REQUEST: Can you repeat the material below from the line with "At what coordinates should I click to accomplish: Click the All" through the end, leaving out the pictures?

[Dataset rows]
┌──
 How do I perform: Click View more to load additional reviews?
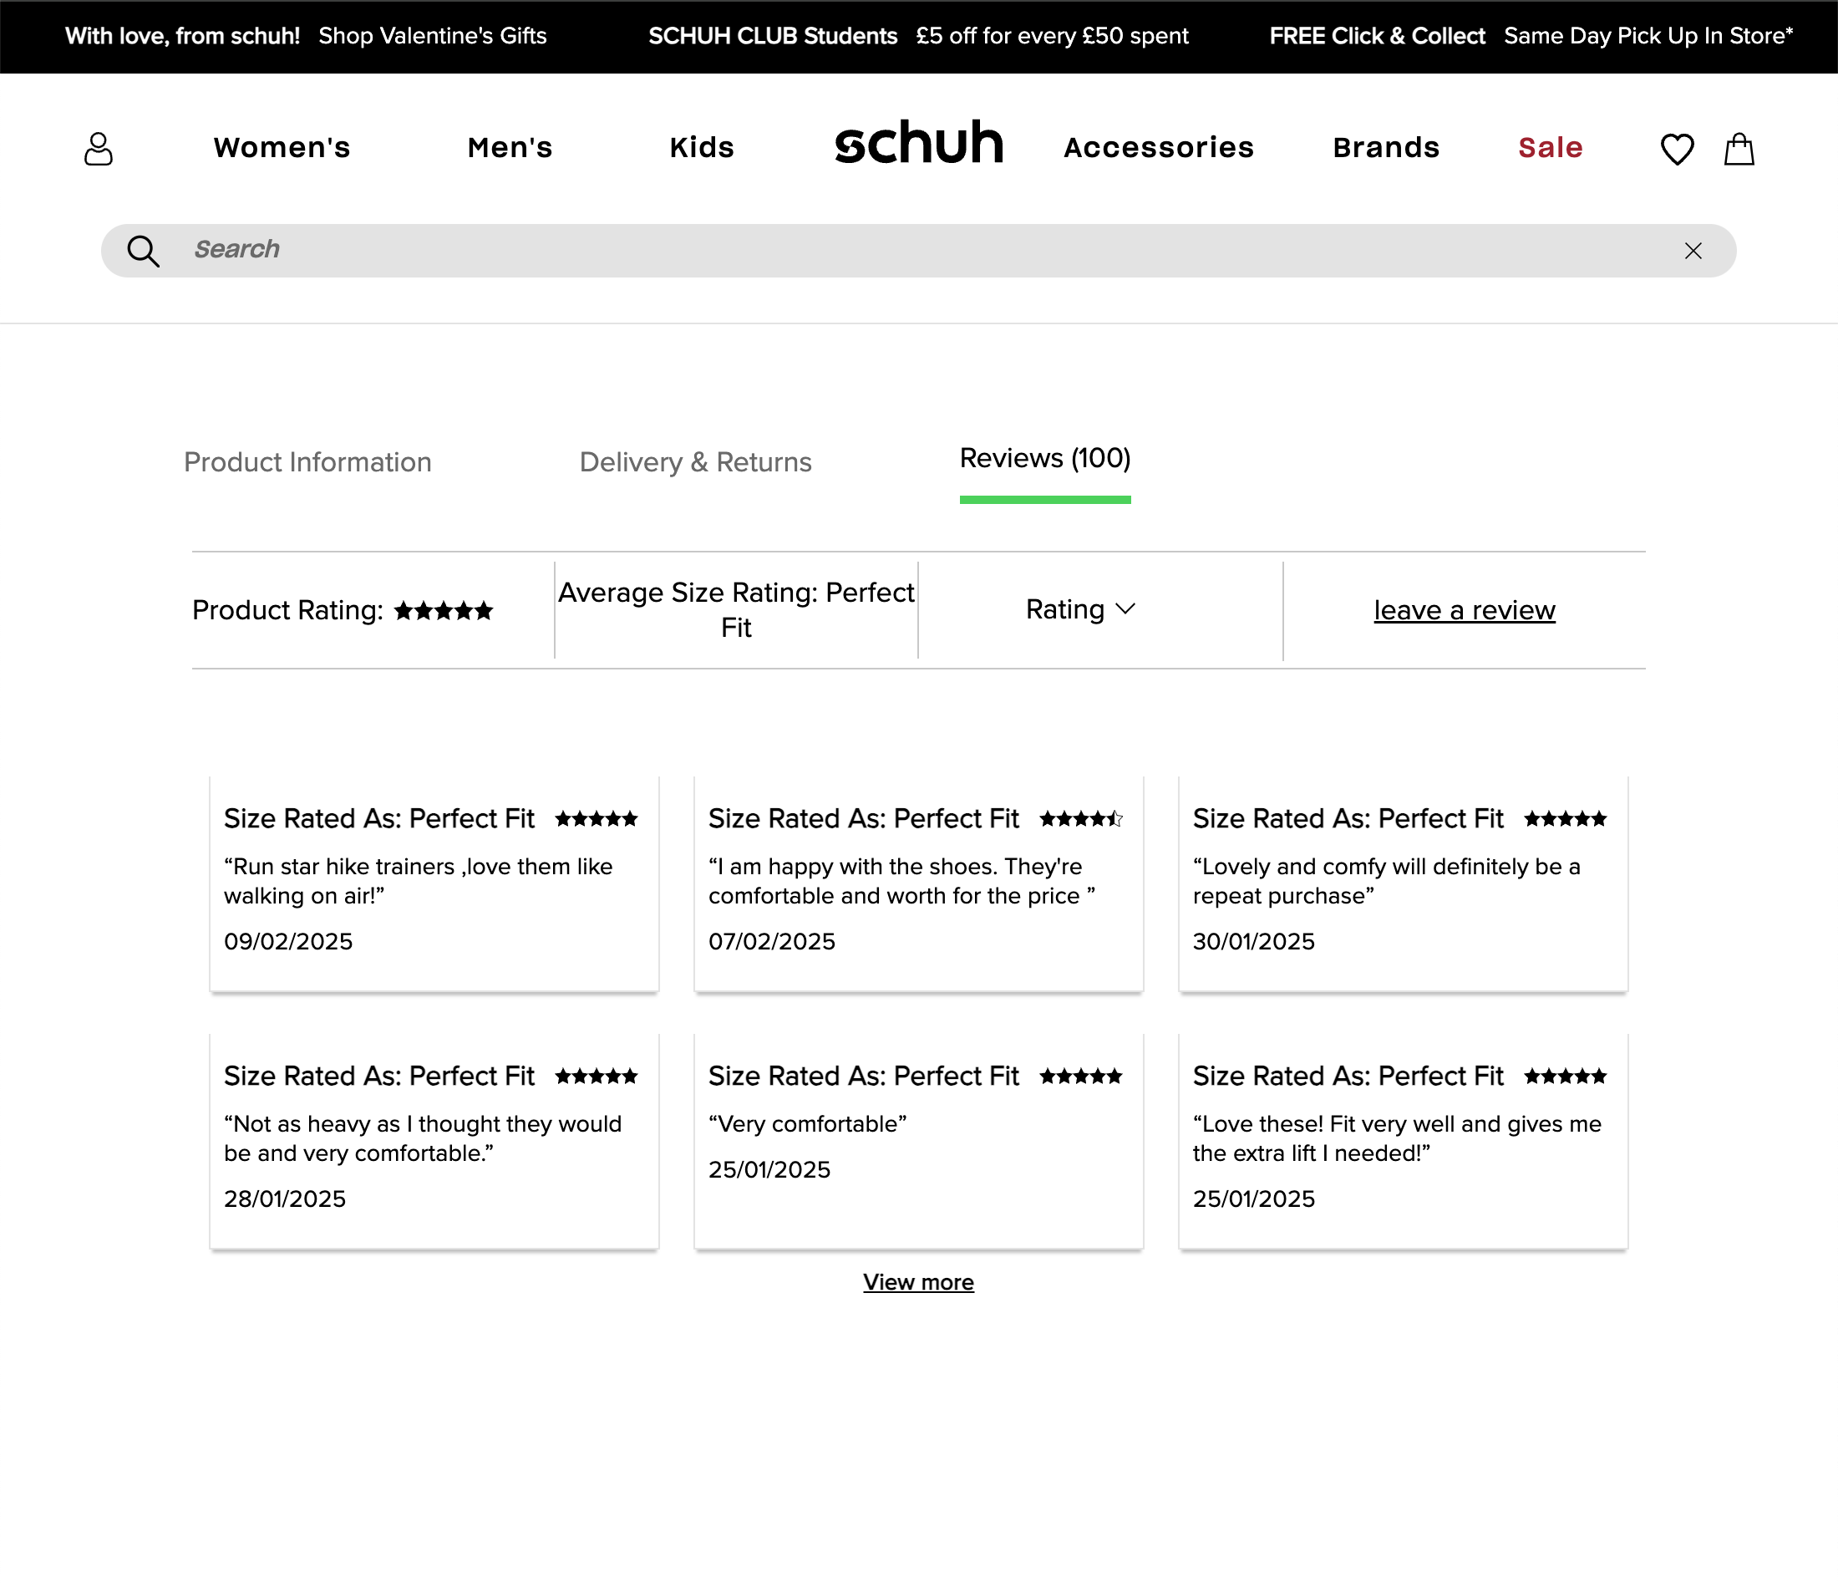click(918, 1282)
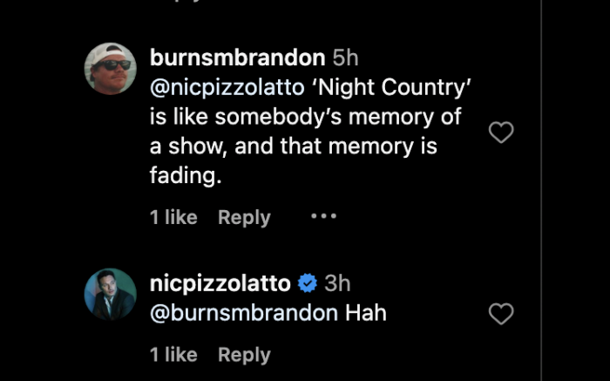Image resolution: width=610 pixels, height=381 pixels.
Task: Open burnsmbrandon's profile picture
Action: (111, 69)
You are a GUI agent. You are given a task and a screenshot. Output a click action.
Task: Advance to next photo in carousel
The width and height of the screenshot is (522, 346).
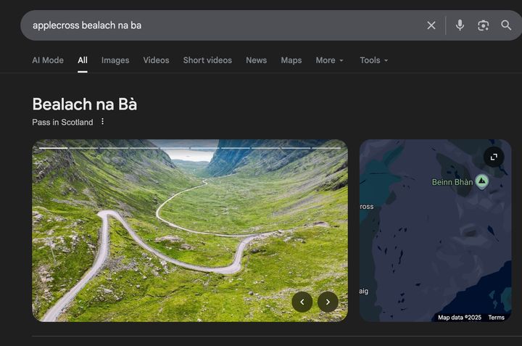pos(328,302)
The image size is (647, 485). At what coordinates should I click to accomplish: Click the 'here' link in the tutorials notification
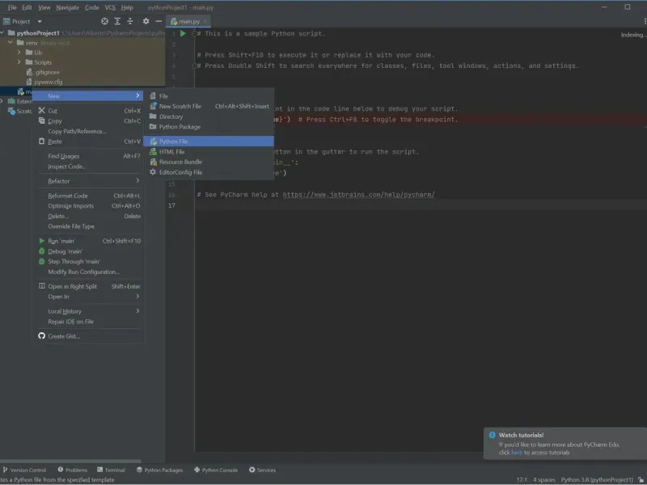516,453
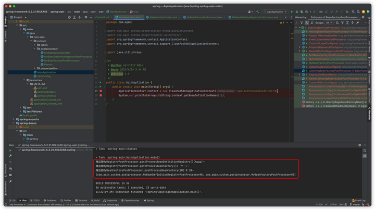Open the AqinApplication run configuration dropdown
The image size is (375, 210).
pos(275,11)
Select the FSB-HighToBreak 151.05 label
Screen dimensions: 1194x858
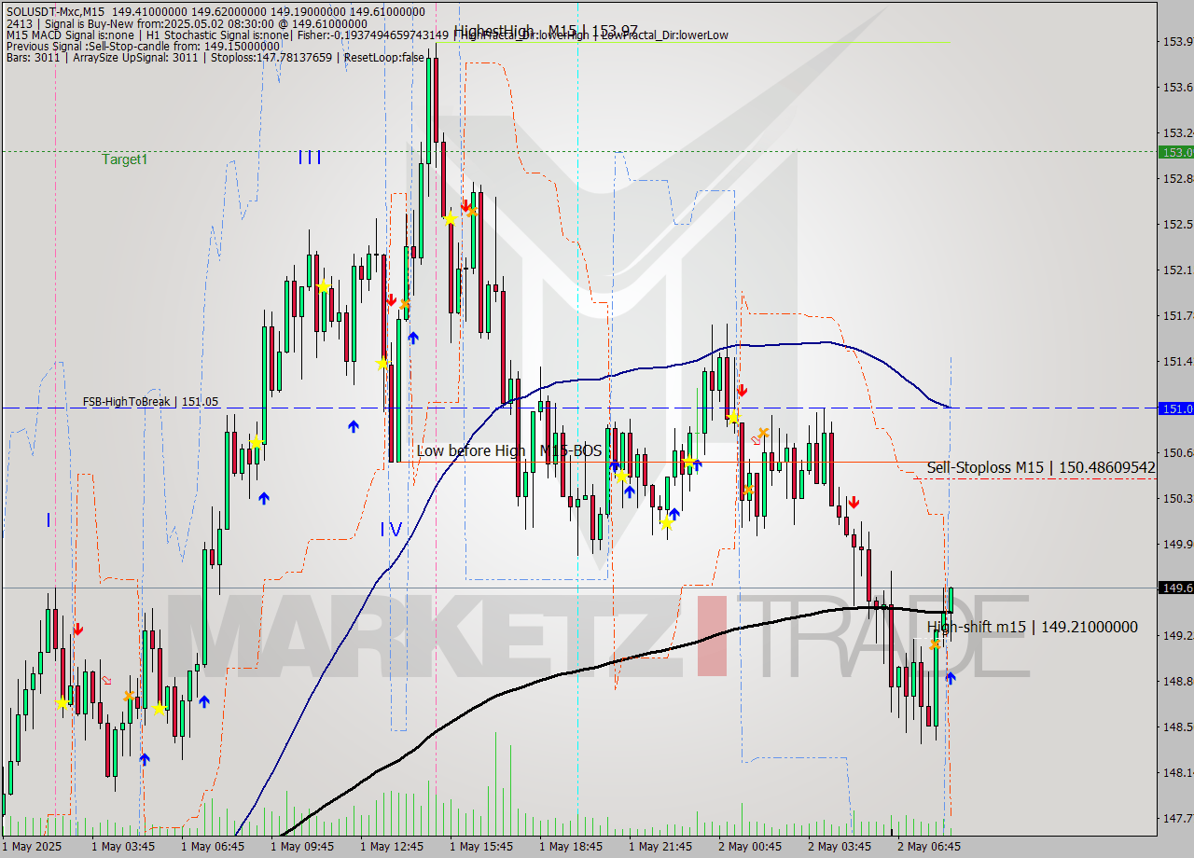tap(150, 402)
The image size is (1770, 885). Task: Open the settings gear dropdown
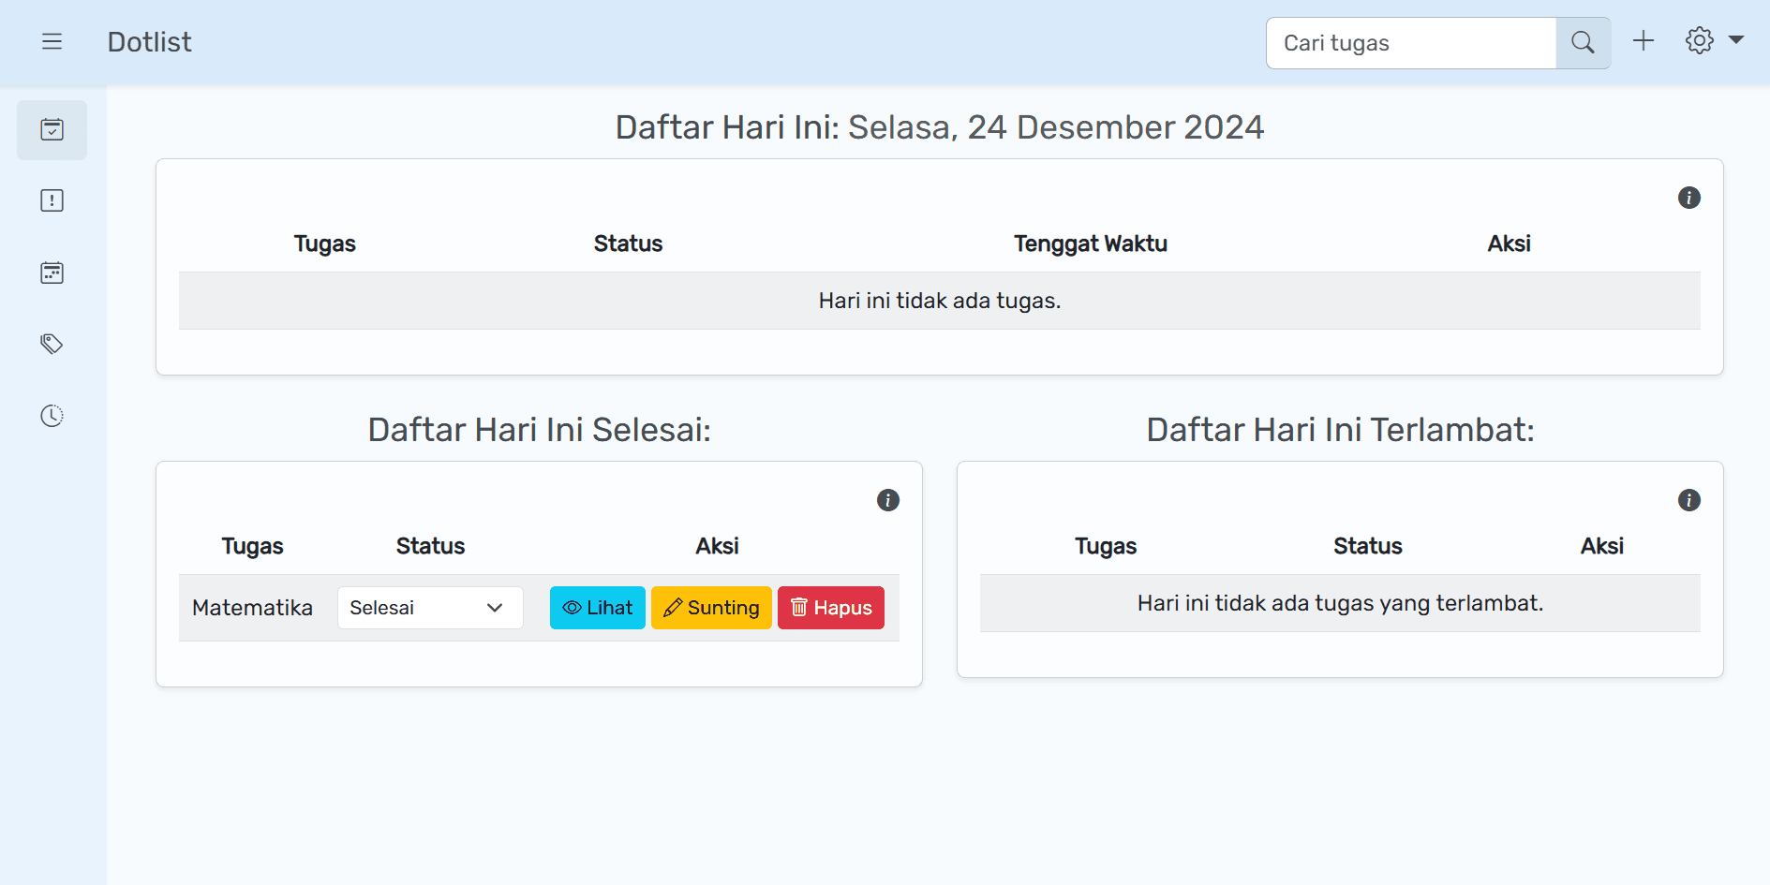[1713, 41]
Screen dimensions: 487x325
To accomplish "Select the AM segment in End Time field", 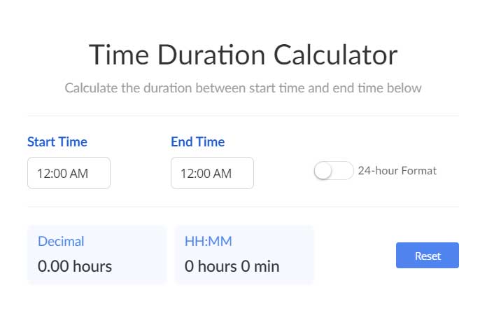I will click(223, 174).
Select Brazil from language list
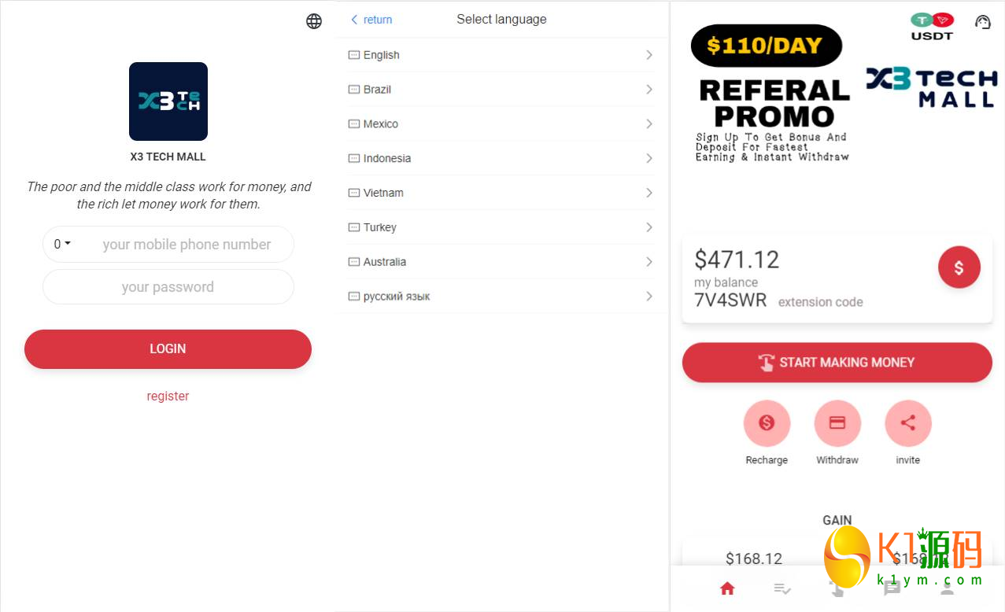Image resolution: width=1005 pixels, height=612 pixels. click(378, 90)
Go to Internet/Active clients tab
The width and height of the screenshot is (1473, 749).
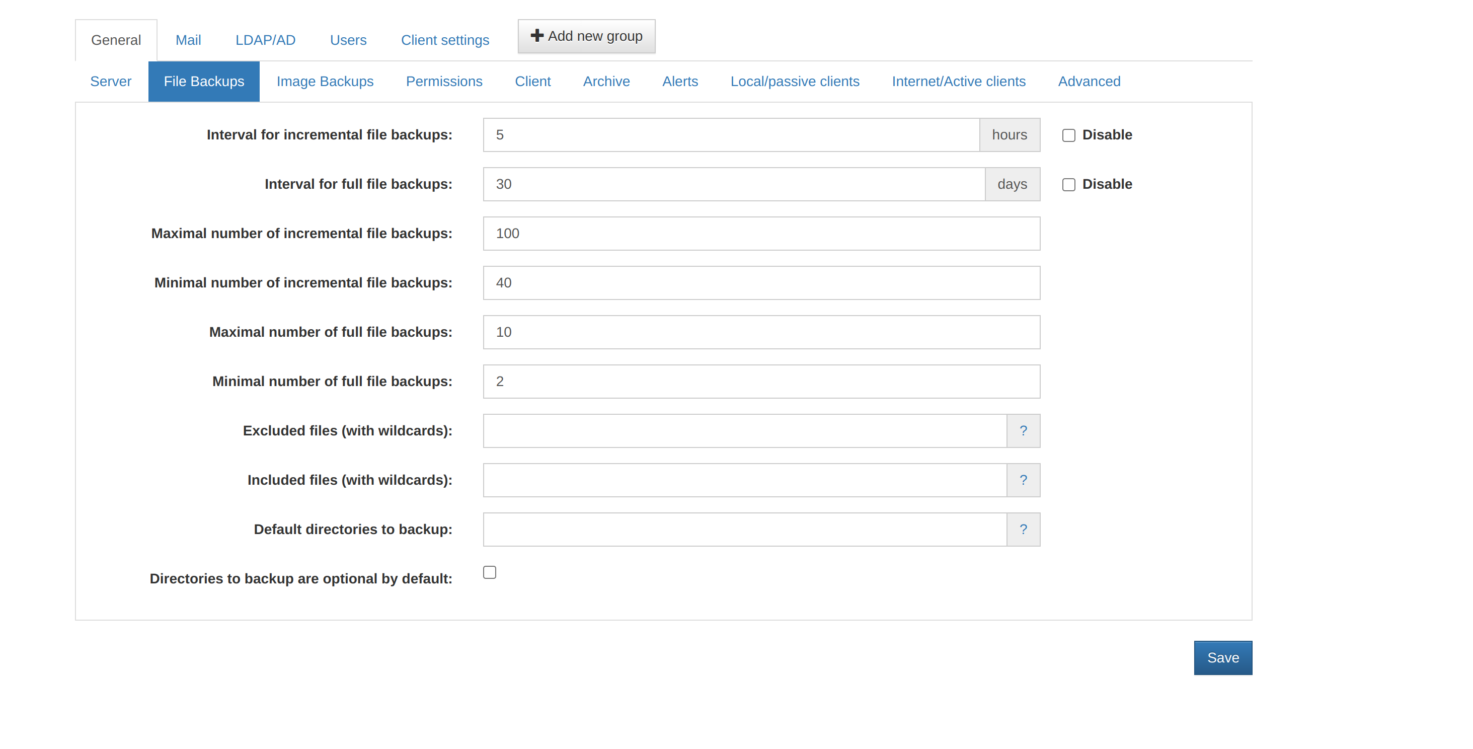[958, 81]
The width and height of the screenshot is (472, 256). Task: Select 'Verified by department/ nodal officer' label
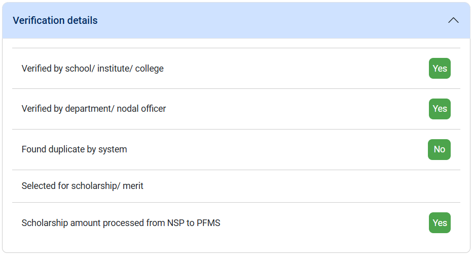pos(93,109)
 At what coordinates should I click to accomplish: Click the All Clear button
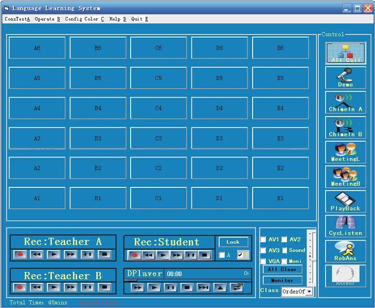tap(282, 270)
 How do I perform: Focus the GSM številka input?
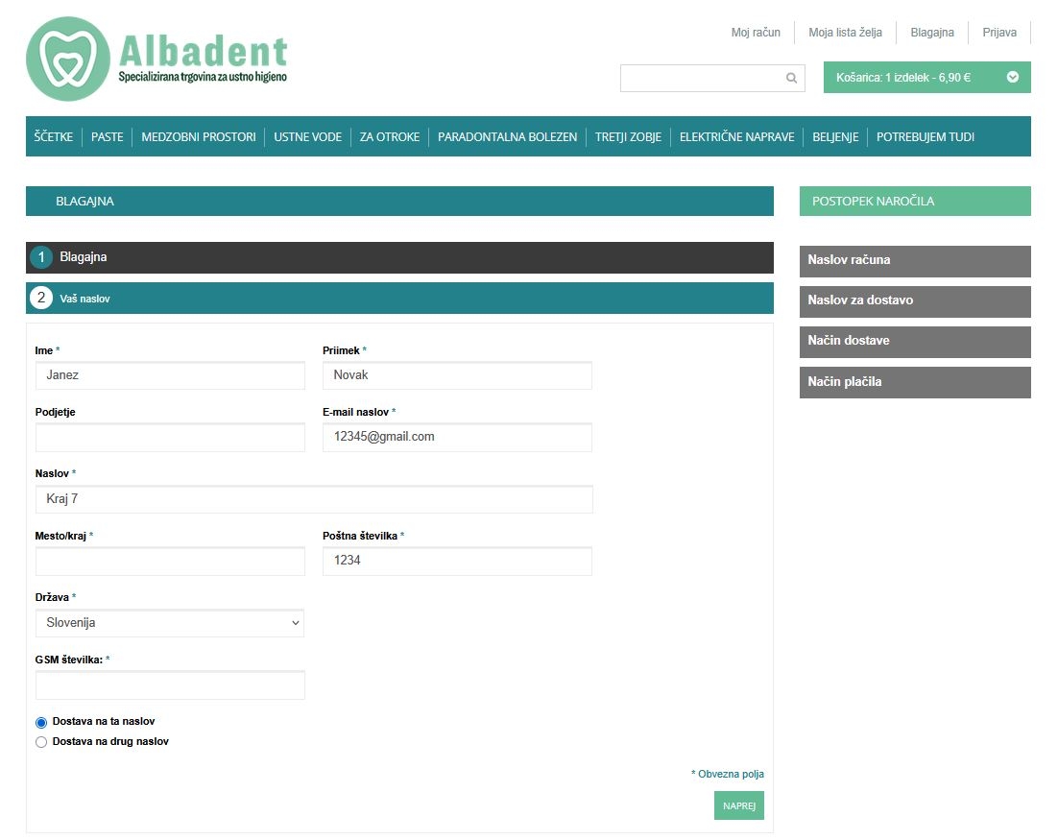(x=170, y=685)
└──
TASK ANSWER:
 At what coordinates should I click to accomplish: Click the All Clear button
tap(282, 270)
 How do I perform: Focus the GSM številka input?
(x=170, y=685)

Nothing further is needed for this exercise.